Harvest prospects in Australia’s top grain-growing have improved, but remain vulnerable to further dryness, an industry briefing said – even as analysis group Refinitiv cautioned of a “high probability of drought”.
In Western Australia, “the 2020 grain growing season is finally starting to look like it has the potential to return at least an average harvest,” said the Grain Industry Association of Western Australia (GIWA).
“In most regions crops have made up ground from the warm winter conditions to date and are at growth stages similar to a traditional mid-to-late May break.”
However, the association added that state’s winter crops still “need moisture in the bank”, with rains proving enough just to cover short-term needs rather than providing a reserve against future dryness.
‘Crops will crash’
The growing season so far “has been dominated by the very strong high-pressure systems resulting in severe north-south wind events and scattered rain rather than good soaking falls.
“Crops in most areas of the grain growing regions have been living ‘hand to mouth’, with rainfall events, and many have had only one event of greater than 10mm”.

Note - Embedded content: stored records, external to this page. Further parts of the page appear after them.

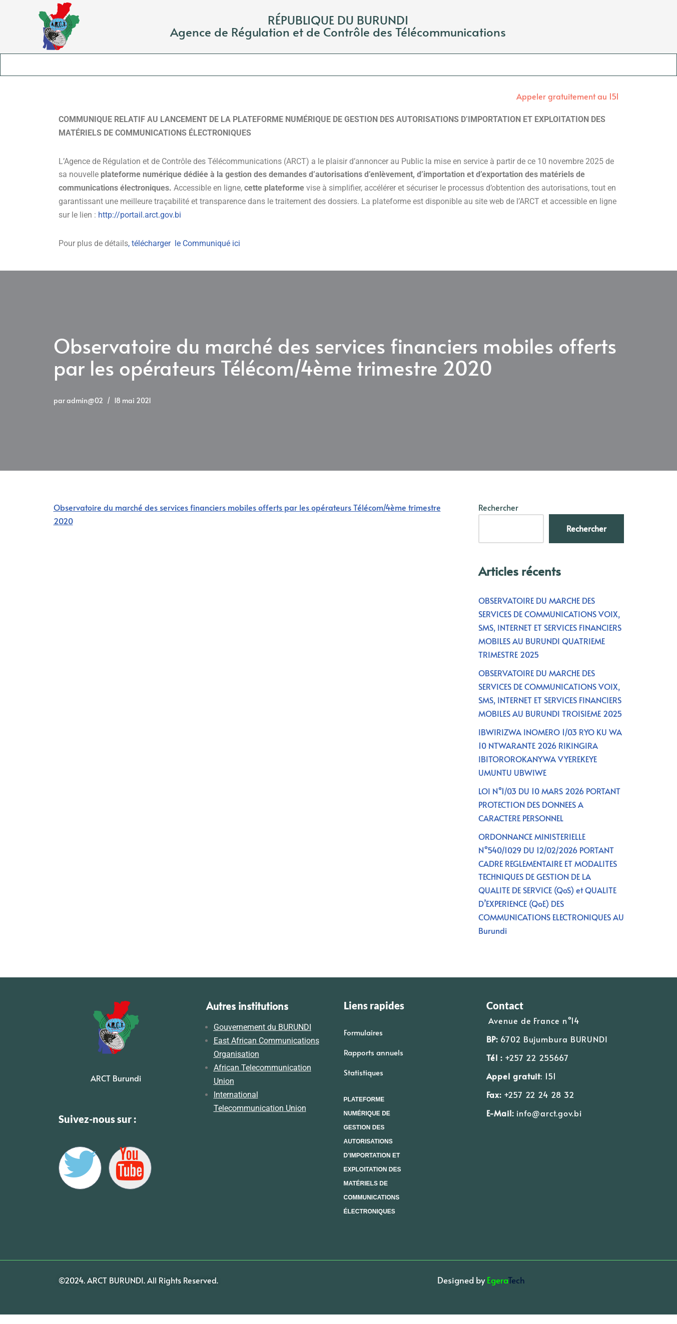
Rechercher (498, 508)
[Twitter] (80, 1171)
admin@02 (85, 401)
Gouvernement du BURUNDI (262, 1031)
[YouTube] (130, 1171)
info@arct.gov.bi (549, 1116)
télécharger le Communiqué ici (186, 245)
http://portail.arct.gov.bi (140, 216)
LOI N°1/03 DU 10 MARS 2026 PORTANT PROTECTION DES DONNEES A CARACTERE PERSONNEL (549, 807)
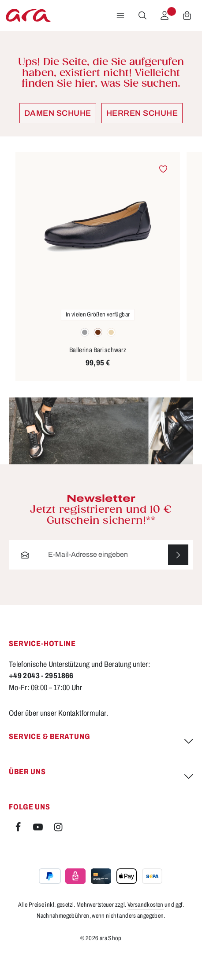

The result is that “there is little sub-soil moisture and crops will crash in the [southern hemisphere] spring if there are not decent falls of rain over the next month”.
Australia’s official Bureau of Meteorology said earlier this week, in a review of June weather, that “root-zone soil moisture has decreased across most of South Australia and the eastern states, and remained below average for the southwestern half of Western Australia”.
‘High probability of drought’
In fact, the bureau, in its latest three-month outlook, two weeks ago, while foreseeing a wet winter and early spring across many growing areas, saw average conditions for the Western Australia wheat belt, and the potential for below-average rains in parts of South Australia and Victoria.
However, the latest forecast, on Tuesday, from the NOAA, the official US meteorological unit, “indicates normal to dry conditions in Western Australia” in the July-to-October period, Refinitiv reported.
“In short, the long-term weather outlooks are favourable for crop production in New South Wales and Queensland, but indicate high probability of drought in Western Australia and southern portions of South Australia and Victoria and downside risks to Australia wheat yield and production.”
Refinitiv trimmed by 57,000 tonnes to 25.03m tonnes its forecast for Australia’s wheat harvest this year, taking it a little further below the 26.67m tonnes expected by Abares, the official Australian crop bureau.
The Refinitiv forecast factored in an expectation of harvested area of 12.62m hectares, below the 12.99m hectares expected by Abares with, at 1.98 tonnes per hectare, a slightly lower yield figure too.
For Western Australia, Refinitiv pegged harvested area at 5.02m hectares.
GIWA pegged the state’s planted wheat area at 4.93m hectares, an upgrade of 40,000 hectares from last month’s estimate, but reflecting some further switch from barley, after China slapped punitive tariffs on imports of Australian barley.